Snap is a musical tourist’s album of this virtuosic performance.

rush

clarinet in Bb, 2 bass clarinets [7’] 2000.

X rush

clarinet in Bb, 2 bass clarinets [7’] 2000.

Commissioner: The Solaris Trio
Premiere: International Clarinetfest, Norman, Oklahoma, USA, July, 2000.
Program note:

My high school in New Zealand specialised in rugby and horticulture. I was interested in neither. Twenty years later, rush takes me back to my roots — crisp early mornings playing in the school clarinet choir, an aberration in a world that spoke the language of rugby and kiwifruit. Revisiting the school sportsfield, rush is named after the rugby technique of moving the ball forward with short kicks and runs.

rush is dedicated to the Solaris Trio.

Pale on the Ground

afl/fl, vn, va, vc, db [15’] 2000.

X Pale on the Ground

afl/fl, vn, va, vc, db [15’] 2000.

Commissioner: Continuum Contemporary Musi
Funder: Ontario Arts Council
Premiere: Continuum Ensemble, The Music Gallery, Toronto, Canada, June 16, 2000.
Program note:

When a handful of 9,000 year-old flutes was unearthed recently in China, the first impulse of the archaeologists was to play them. While hoping to reconnect to a lost time and culture, the archaeologists succeeded in cracking several of the instruments. More careful study revealed that the flutes were tuned to ‘familiar’ scales, enabling their former owners to play ‘perhaps even music’. A researcher then performed a Chinese folk tune, Little Cabbage, on one of the flutes. Xiao Bai Cai is the heartfelt lament of a child usurped by a stepmother and new stepbrother: “pale on the ground”, Little Cabbage weeps for the past.

With its mixture of carelessness, optimism and nostalgic yearning for times past, this story fascinates me. In 9,000 years time, what will other beings make of the crumbling remains of violins, flutes and double basses? Pale on the Ground is an invented music built on the imagined ruins of our own fragile culture.
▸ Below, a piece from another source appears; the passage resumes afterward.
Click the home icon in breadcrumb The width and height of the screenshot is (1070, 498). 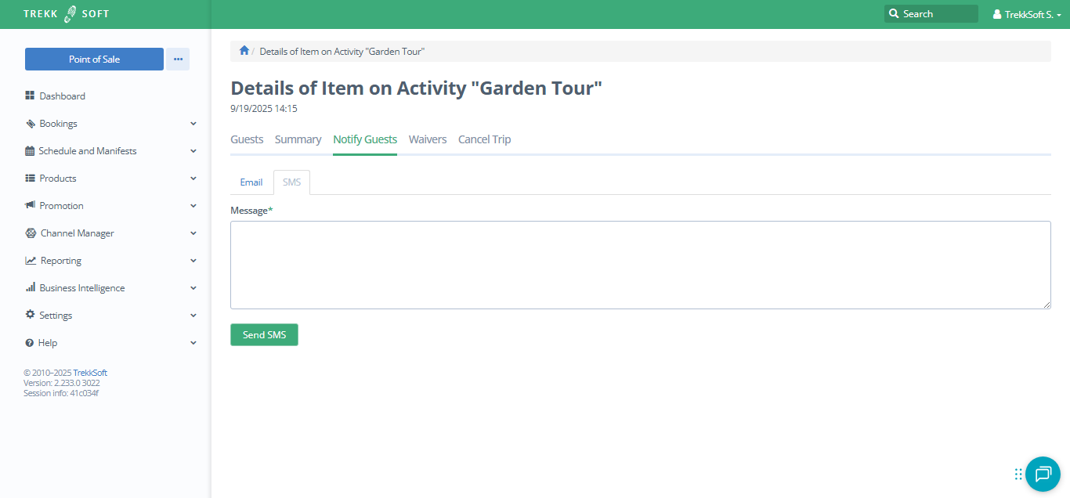coord(244,51)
Pale on the Ground is dedicated to my stepson, Nicholas.

Trellis

alto sax, bass clarinet + ‘cello [15’] 1999.

X Trellis

alto sax, bass clarinet + ‘cello [15’] 1999.

Commissioner: Mark Storey
Funder: Creative New Zealand
Premiere: 175 East, Hopetoun Alpha, Auckland, New Zealand, May 9, 1999.
Program note:

Three things:

1. Listening to Othello, drifting in and out of sleep, I hear Iago warn his master, ‘Beware my lord of jealousy! It is the green-eyed monster; cruelly aye it doth mock the meat it feeds on, and with its poison doth change our nature.’

2. A dislocated groove repeatedly interrupts  a seduction in the ‘Earth, Wind and Fire’ song Can’t Hide Love.

3. Trellis: what my sweet peas climb up each summer. It’s loosely woven together from strips of wood – named after the light-textured Roman fabric trilicius, ‘woven with three threads’.

Circus Dog

six pianos [9’] 1995.

X Circus Dog

six pianos [9’] 1995.

Commissioner: Piano Circus
Premiere: Piano Circus, Birmingham Symphony Hall, England, January 2, 1995.
Program note:

For a composer, the piano is so often merely a means to an end — the blank sheet on which we write. Focusing on melody seemed an apt way for me to rediscover the piano’s own voice. I owe a debt of inspiration to many pianists and composers, among them Aretha Franklin, Glenn Gould, Sergio Mendes, Theolonius Monk, Nina Simone and Cecil Taylor.

Egg & Tongue

string quartet [10’] 1994.

X Egg & Tongue

string quartet [10’] 1994.

Premiere: Lydian String Quartet, Princeton, January 17, 1994.
Program note:

he ‘Elgin Marbles’, taken from the Parthenon, lie at the centre of a long-standing property dispute between Greece and the British Government. Encountering these sculptures in the British Museum for the first time, I was intrigued to learn that one of the decorative motifs adorning its carved stone form was known as ‘egg and tongue’. The sensuously rounded forms of eggs and tongues alternate and repeat along the borders of the monumental sculptures, an ancient pattern combining symbols of virility and fertility. The motif is widespread: several years later, walking through the ruined architecture of the Syrian city of Apamea, I found tumbled-down stones of Roman structures bearing this same pattern, rain-washed stones in a field of crocuses.

In the music of ‘Egg and Tongue’, I play with ideas of patterning and fragmentation, cultural property and style. Familiar motifs repeat, adorn, are lost and take new shapes.